Auffallend ist, dass es bei der Frage nach der psychischen Gesundheit große Unterschiede zwischen den Geschlechtern gibt: So geben junge Frauen erheblich häufiger an (47 Prozent), dass sich ihre psychische Verfassung verschlechtert habe, als junge Männer (33 Prozent). Für Vapaux ist das Ergebnis nicht überraschend. Es habe viel mit den Sozialen Medien zu tun, "dort werden vor allem junge Frauen von anderen Influencerinnen mit unerreichbaren Schönheitsidealen überfordert". Bei männlichen Influencern gehe es hingegen eher um Themen wie Comedy und Satire.

Auch Schnetzer bestätigt diese Einschätzung. So habe der Forscher in Interviews mit jungen Frauen immer wieder den Satz gehört: "Mein Leben ist jetzt wieder gut, weil ich vor einem halben Jahr aufgehört habe, Instagram zu nutzen. Seit ich mich nicht mehr ständig mit anderen vergleiche, nehme ich mein eigenes Leben wieder als gut wahr." Bemerkenswert ist auch, dass Männer nicht nur bei der psychischen Gesundheit besser abschneiden, auch wenn es um die körperliche Gesundheit, die finanzielle Situation oder den Lebensstandard geht, berichten sie in einem geringeren Maße von Verschlechterungen als junge Frauen.

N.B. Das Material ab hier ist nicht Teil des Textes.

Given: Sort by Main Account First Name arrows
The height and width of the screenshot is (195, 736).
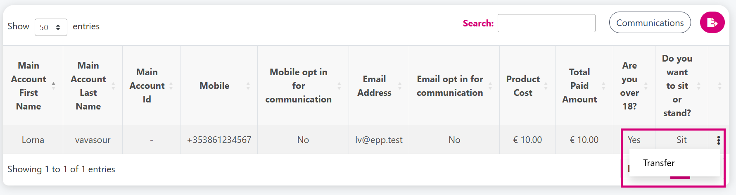Looking at the screenshot, I should click(53, 86).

69 Prozent sind doppelt geimpft, 20 Prozent sind skeptisch

Weitgehende Übereinstimmung herrschte jedenfalls bei der Frage nach der Impfung: 69 Prozent der jungen Menschen gaben an, bereits vollständig geimpft zu sein. Knapp 20 Prozent lehnen eine Impfung ab oder sind skeptisch. Gefragt nach den wichtigsten politischen Forderungen nannte eine große Mehrheit die Sicherung der Rente (59 Prozent) und die Schaffung einer lebenswerten, klimagerechten Zukunft (54 Prozent).

Überraschend war in dem Zusammenhang vor allem, dass die meisten im Alltag weniger "grün" handeln als erwartet. So sind rund 60 Prozent der 14- bis 29-Jährigen regelmäßig privat mit einem Auto unterwegs. Der Anteil der Befragten, die bereit sind, dauerhaft auf ein eigenes Auto (19 Prozent) oder auf Flugreisen (27 Prozent) zu verzichten, ist gering. Hoch ist dagegen der Anteil derer, die hin und wieder neue, nachhaltige Verhaltensweisen erproben. Eine große Mehrheit ist also aufgeschlossen, ihren Lebensstil für das Klima zu ändern, aber nur eine Minderheit tut das tatsächlich schon.